RE: my game idea. Yes the various icons are cities, nomad camps, fortresses, temples/monuments, wonders, ports, slave camps, merchants/workers, centres of trade, religious centres, and so on. There would be an icon key and descriptions of these in the rules of course. Only a few of these things would be buildable directly, and all for the same price (2'e'). They are also quite abstract, like a 'city' could actually represent several small towns or one big city. A unit of settled population, basically.
Thlayli said:
I will continue to state my two main criticisms, Daft:
1) Internal territorial borders would make things clearer, and,
2) Too many tiny icons when you can easily represent settlements on the map. Not sure what all the icons stand for, maybe a key would help.
@Thlayli that would ruin all the game mechanics, so I'm afraid this won't cater for your tastes

If we have normal territorial borders then yes we need everything to have exact fixed positions, which would mean using several different maps to avoid things overlapping and being totally indecipherable, unless the army icons or resources are scrapped and turned into stats. It then becomes a normal NES with all the same problems for me.
For example, in DaftNES2 I have found that trying to have realistic city placement, growth, density etc over the course of each turn has been an unpleasant and time-consuming experience. How could anyone possibly do that realistically, anyway? I ended up juggling many hundreds of those icons, and often it hasn't had much relevance for the game at all, besides giving the players what I thought they want to see. It all distils down to population density, which I believe can be shown in a much simpler way, especially if there are fewer icons overall and they all relate to your income directly. The observer can then make up his or her own mind about what the map actually represents on a higher level (or is that a lower level

), while I can get on with running the
game instead of trying to simulate all aspects of geohistory!
Really, I think the less specific I get about things, the more freedom there is for things to
possibly fit into a realistic picture, and the various definitions thereof. Why should I expend the time if you can have all your details relevant to the
game in a much more concise way? I think the important thing is that I will still be taking all the important behind-the-scenes variables into account, on the level where I can do that best, which is pretty abstract.
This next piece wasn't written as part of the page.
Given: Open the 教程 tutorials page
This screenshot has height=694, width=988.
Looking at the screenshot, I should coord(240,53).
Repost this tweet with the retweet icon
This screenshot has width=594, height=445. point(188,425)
Then in this concept there's the large time scales of the early turns, and the fact that most factions/polities are not very centralised anyway. One's faction might actually be a collection of different kingdoms and city states, which can only barely function as a single faction when you look at it from a more abstract level over the course of decades and centuries. Your real 'borders' would be blurry patchworks and blobs anyway.
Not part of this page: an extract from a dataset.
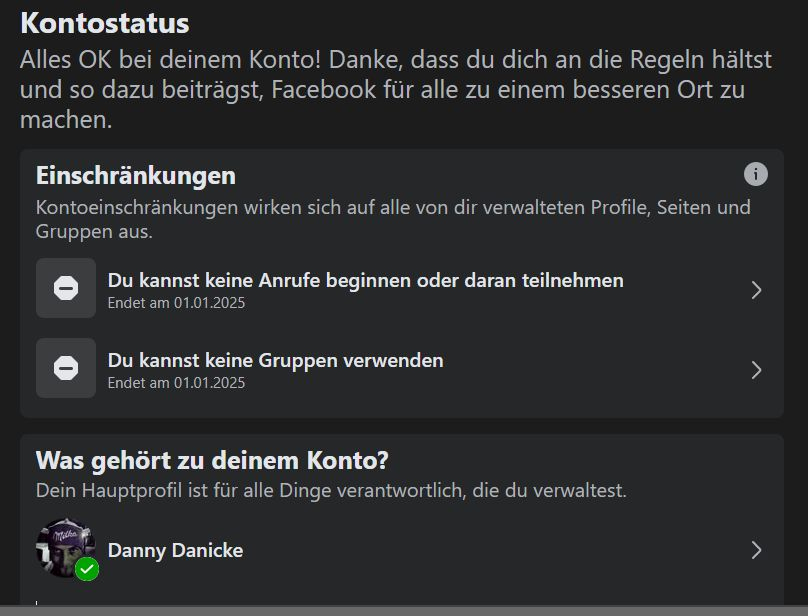Expand the groups restriction chevron arrow

756,370
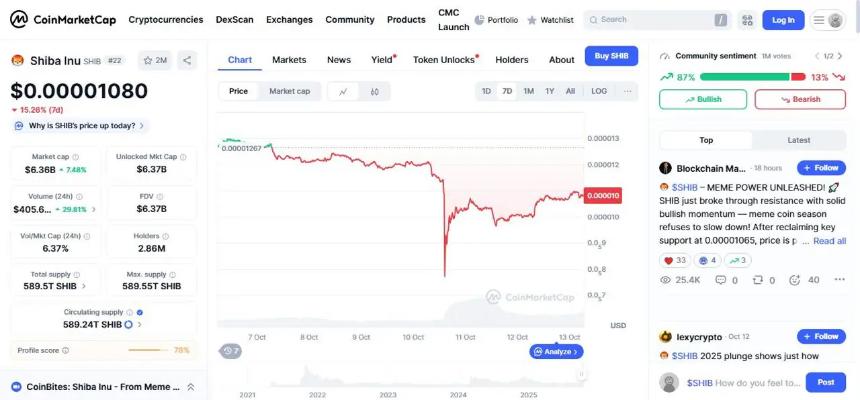Toggle chart to Market cap view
Is this making any sense lol

confused

.
BananaLee said:
I like pretty pictures. I say keep it that way, because otherwise, it'd just be like any other NES - which is not what I want if I play a ZPNES
@BananaLee I've come to the conclusion I don't want to do any more ZPNESes. If I'm going to spend time, and ask others to spend time, it will be a thing of great justice. From now on there are only fully-fledged DaftNESes
Border thickness= percentage of power you have in that
block?
Different shades of blocks mean anything? General terrain?
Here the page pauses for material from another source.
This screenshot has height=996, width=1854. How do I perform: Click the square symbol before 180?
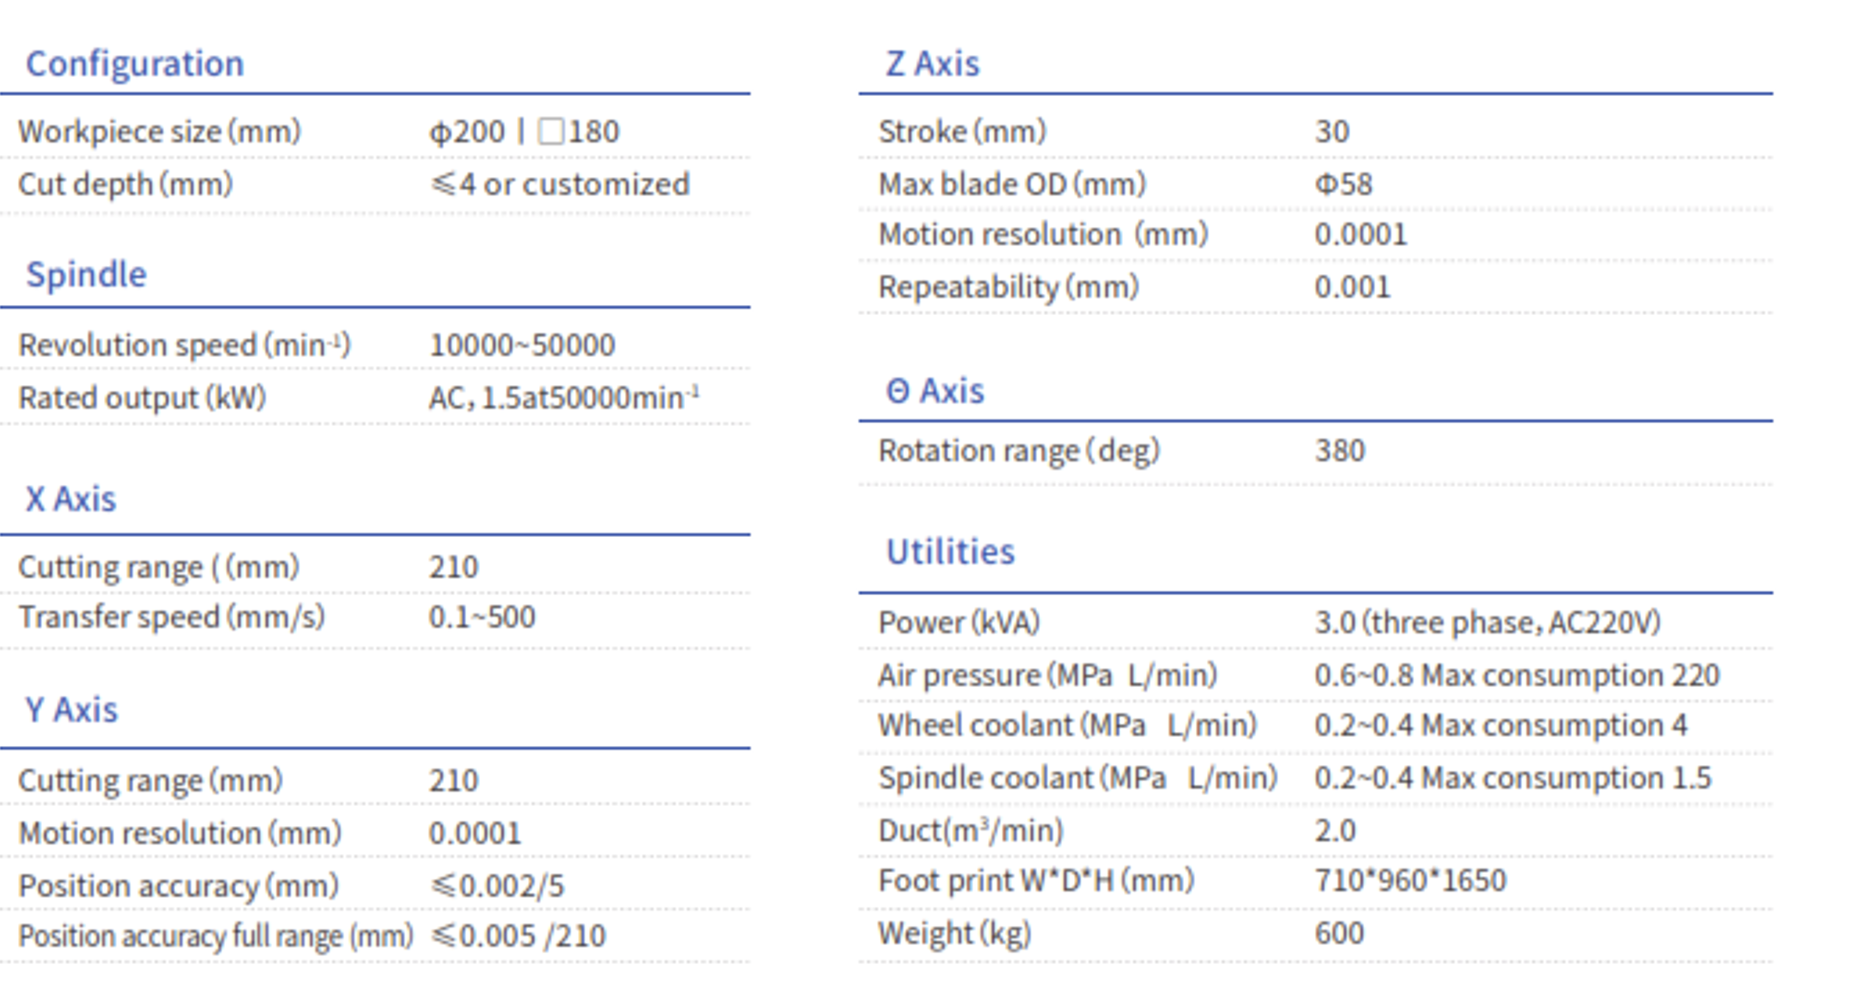[551, 132]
Can I offer up my resources?
@Abaddon thanks for the resources! I had been trawling the civ3 creation forums but not found much I could use, besides things I already found in the civ3/conquests art folders.
Yes in my idea the different colours represent different terrain types (trees and hills and things are there to reinforce that). If you totally pwn a territory and are undisputed ruler then you get your team colour around it, which gives you more influence in the surroundings and makes it a little harder for enemies to invade or influence you there.